Le paradis TERRESTRE... Si on s'y mettait ?

mercredi 31 décembre 2014

Jour 36

LE RÊVE

Retour à l’atelier, Paola défourne le biscuit. J’aime bien la couleur de ces fournées. De tons de gris et brun sale, les pièces sont maintenant blanches et beiges. Encore fragiles, parce que le tesson n’est pas cuit à maturation, nous pouvons désormais manipuler nos pièces aisément. J’aime bien la gestuelle que requiert l’argile crue: attention de ne pas attraper une tasse par son anse, car elle nous resterait dans les mains. La matière n’est pas assez solide pour résister à son propre poids. Cette exigence provoque des gestes délicats, les mêmes qu’on adopte pour s’occuper d’un bébé.

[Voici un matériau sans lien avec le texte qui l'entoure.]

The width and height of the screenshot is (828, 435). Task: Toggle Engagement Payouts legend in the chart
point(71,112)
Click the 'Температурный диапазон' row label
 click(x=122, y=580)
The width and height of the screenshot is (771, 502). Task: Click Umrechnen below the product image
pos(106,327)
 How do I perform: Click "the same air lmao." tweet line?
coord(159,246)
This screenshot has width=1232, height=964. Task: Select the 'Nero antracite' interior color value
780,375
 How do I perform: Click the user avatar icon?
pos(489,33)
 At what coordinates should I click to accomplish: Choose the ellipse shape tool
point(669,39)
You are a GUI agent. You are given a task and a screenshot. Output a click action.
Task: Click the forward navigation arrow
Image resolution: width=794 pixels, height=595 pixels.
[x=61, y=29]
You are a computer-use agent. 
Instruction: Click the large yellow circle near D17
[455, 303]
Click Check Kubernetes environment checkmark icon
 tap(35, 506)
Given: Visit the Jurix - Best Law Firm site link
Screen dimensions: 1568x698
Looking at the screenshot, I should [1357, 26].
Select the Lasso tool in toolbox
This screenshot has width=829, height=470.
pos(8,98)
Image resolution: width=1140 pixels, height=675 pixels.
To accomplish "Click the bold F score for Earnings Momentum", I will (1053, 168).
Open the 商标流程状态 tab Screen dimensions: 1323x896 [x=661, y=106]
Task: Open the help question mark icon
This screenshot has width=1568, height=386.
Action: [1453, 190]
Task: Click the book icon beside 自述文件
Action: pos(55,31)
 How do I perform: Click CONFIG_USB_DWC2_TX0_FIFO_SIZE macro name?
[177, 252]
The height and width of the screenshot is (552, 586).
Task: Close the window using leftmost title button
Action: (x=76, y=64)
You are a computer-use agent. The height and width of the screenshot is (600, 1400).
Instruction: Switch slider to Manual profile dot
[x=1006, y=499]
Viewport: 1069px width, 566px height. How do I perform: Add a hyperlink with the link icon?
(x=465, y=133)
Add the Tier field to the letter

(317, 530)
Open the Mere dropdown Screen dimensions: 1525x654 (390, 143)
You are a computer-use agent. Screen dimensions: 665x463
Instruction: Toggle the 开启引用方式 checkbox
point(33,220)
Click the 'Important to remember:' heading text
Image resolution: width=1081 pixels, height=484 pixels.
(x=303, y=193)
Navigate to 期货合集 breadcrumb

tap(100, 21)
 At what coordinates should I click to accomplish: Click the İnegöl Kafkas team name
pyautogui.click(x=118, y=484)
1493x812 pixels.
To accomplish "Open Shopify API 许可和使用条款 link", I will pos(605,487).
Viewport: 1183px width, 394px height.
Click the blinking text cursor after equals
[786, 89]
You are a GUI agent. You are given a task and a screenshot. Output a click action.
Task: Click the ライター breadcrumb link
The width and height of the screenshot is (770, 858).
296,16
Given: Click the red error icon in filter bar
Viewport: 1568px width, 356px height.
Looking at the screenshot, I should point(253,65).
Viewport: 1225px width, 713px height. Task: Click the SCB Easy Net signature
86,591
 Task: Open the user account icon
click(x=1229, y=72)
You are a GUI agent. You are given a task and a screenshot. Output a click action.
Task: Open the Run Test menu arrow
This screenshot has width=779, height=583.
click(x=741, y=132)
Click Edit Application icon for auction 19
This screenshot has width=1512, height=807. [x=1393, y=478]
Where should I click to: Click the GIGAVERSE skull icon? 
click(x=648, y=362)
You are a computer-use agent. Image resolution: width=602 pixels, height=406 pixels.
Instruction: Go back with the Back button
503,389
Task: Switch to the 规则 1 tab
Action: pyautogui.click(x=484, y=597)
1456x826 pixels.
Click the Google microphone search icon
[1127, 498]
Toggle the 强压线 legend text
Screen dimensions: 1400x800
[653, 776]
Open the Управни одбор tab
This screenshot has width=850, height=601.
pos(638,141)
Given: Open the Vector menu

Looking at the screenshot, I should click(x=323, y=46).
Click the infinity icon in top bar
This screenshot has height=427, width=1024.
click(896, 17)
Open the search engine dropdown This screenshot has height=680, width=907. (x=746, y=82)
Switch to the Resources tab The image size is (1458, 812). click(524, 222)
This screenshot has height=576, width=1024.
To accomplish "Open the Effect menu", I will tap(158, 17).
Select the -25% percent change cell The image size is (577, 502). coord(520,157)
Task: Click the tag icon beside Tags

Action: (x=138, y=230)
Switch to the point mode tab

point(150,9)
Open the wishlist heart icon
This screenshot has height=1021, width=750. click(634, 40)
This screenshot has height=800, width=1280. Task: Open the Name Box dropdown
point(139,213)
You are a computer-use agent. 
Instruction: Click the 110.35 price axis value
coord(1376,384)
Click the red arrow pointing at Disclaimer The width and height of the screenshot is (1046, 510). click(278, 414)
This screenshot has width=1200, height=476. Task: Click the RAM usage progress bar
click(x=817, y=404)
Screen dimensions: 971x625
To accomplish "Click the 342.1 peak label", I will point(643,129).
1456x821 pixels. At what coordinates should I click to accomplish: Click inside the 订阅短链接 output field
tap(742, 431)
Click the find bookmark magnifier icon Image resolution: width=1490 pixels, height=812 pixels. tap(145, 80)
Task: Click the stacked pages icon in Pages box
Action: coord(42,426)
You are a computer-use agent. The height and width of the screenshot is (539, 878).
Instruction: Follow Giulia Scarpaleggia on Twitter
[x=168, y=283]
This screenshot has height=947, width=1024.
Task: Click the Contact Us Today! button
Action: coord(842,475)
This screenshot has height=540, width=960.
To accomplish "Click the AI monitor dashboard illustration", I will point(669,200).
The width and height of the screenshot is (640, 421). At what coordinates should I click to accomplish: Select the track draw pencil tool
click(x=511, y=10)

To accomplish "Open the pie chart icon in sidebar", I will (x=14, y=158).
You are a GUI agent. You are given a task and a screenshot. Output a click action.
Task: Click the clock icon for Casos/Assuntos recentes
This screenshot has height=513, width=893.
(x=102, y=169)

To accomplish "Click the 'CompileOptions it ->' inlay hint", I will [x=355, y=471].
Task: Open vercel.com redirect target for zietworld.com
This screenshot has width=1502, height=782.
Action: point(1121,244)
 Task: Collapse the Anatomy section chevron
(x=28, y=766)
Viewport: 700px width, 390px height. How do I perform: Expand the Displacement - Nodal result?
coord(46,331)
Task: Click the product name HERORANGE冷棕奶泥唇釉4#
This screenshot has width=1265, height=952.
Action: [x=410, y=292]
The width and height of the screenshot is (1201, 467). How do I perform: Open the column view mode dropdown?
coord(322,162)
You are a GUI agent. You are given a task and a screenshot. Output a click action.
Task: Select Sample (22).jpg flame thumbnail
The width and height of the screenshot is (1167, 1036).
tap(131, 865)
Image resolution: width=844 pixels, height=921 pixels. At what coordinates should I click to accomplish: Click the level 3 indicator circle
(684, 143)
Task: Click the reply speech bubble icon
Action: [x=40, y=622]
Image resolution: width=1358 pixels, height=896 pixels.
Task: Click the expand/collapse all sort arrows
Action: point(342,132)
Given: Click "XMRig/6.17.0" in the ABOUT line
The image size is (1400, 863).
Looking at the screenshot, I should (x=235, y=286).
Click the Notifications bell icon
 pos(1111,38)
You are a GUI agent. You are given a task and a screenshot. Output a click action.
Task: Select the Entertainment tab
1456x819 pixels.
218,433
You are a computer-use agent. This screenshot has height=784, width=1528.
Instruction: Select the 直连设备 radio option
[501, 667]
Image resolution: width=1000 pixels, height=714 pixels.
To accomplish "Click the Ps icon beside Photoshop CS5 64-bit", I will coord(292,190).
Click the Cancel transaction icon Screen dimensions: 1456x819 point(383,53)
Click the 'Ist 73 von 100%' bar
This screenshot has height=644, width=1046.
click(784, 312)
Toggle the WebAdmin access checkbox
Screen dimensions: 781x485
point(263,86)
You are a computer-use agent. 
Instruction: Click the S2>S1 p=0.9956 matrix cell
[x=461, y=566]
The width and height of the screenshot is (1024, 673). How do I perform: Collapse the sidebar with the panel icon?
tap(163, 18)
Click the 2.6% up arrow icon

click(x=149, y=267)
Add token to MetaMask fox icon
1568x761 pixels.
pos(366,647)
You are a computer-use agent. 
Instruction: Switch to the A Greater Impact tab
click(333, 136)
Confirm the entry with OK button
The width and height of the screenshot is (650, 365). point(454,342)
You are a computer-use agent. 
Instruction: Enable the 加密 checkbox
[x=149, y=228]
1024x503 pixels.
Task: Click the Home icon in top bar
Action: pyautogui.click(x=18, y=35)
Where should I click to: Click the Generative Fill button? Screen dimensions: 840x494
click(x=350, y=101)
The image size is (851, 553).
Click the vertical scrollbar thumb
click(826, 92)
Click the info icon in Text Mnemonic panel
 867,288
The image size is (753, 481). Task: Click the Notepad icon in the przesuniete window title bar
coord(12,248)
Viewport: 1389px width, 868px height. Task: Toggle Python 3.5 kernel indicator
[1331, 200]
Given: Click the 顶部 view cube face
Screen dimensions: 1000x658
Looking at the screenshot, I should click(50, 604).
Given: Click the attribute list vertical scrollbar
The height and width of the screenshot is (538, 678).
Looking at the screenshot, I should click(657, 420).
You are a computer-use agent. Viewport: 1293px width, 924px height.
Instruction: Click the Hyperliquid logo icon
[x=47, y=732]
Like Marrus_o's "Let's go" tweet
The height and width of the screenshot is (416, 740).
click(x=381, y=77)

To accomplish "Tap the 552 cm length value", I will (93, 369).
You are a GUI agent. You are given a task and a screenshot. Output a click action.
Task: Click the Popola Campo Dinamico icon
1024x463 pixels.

Ce matin, pour la première fois, les pièces ont leur cohérence physique. La cuisson est terminée depuis hier soir, mais ce matin, les pièces sont encore chaudes et Paola défourne avec des gants épais. Le contenu du four est disposé sur la grande table de l’atelier, on dirait un tour de magie.

— Il y avait toutes ces pièces dans un seul four? s’étonne Camille.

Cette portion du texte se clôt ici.